[Stored data entries]
——————————

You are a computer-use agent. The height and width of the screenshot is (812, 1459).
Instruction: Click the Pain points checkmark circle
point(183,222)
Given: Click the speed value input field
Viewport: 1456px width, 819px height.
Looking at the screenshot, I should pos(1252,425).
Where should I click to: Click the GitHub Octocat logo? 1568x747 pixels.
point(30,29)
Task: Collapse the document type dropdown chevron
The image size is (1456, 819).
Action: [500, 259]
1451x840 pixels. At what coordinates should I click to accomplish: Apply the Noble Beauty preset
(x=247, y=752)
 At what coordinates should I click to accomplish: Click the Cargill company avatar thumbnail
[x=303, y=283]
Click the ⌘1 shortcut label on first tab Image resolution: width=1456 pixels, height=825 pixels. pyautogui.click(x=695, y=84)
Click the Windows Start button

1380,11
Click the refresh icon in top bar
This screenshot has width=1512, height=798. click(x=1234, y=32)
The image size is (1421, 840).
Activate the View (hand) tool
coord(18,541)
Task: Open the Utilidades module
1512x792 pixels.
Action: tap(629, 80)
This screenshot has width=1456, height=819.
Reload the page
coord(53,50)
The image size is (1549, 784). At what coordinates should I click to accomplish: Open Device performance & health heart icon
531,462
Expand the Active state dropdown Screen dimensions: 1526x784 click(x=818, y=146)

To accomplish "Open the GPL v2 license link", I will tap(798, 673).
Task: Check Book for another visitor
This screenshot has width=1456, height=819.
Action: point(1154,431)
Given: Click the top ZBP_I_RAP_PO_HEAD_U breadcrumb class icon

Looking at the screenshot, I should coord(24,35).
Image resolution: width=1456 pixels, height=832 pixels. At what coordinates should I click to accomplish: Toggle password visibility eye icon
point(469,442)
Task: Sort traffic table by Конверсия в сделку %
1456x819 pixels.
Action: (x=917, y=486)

——————————

*REQUIREMENT*: Only these lines should appear in the reply: the one containing "Click the refresh icon in top bar", the last line of the data, and all lines between them, each copied exactly.

*RESPONSE FOR THIS EXERCISE*:
Click the refresh icon in top bar
This screenshot has width=1512, height=798. click(x=1234, y=32)
The image size is (1421, 840).
Activate the View (hand) tool
coord(18,541)
Task: Open the Utilidades module
1512x792 pixels.
Action: tap(629, 80)
This screenshot has width=1456, height=819.
Reload the page
coord(53,50)
The image size is (1549, 784). At what coordinates should I click to accomplish: Open Device performance & health heart icon
531,462
Expand the Active state dropdown Screen dimensions: 1526x784 click(x=818, y=146)

To accomplish "Open the GPL v2 license link", I will tap(798, 673).
Task: Check Book for another visitor
This screenshot has width=1456, height=819.
Action: point(1154,431)
Given: Click the top ZBP_I_RAP_PO_HEAD_U breadcrumb class icon

Looking at the screenshot, I should coord(24,35).
Image resolution: width=1456 pixels, height=832 pixels. At what coordinates should I click to accomplish: Toggle password visibility eye icon
point(469,442)
Task: Sort traffic table by Конверсия в сделку %
1456x819 pixels.
Action: (x=917, y=486)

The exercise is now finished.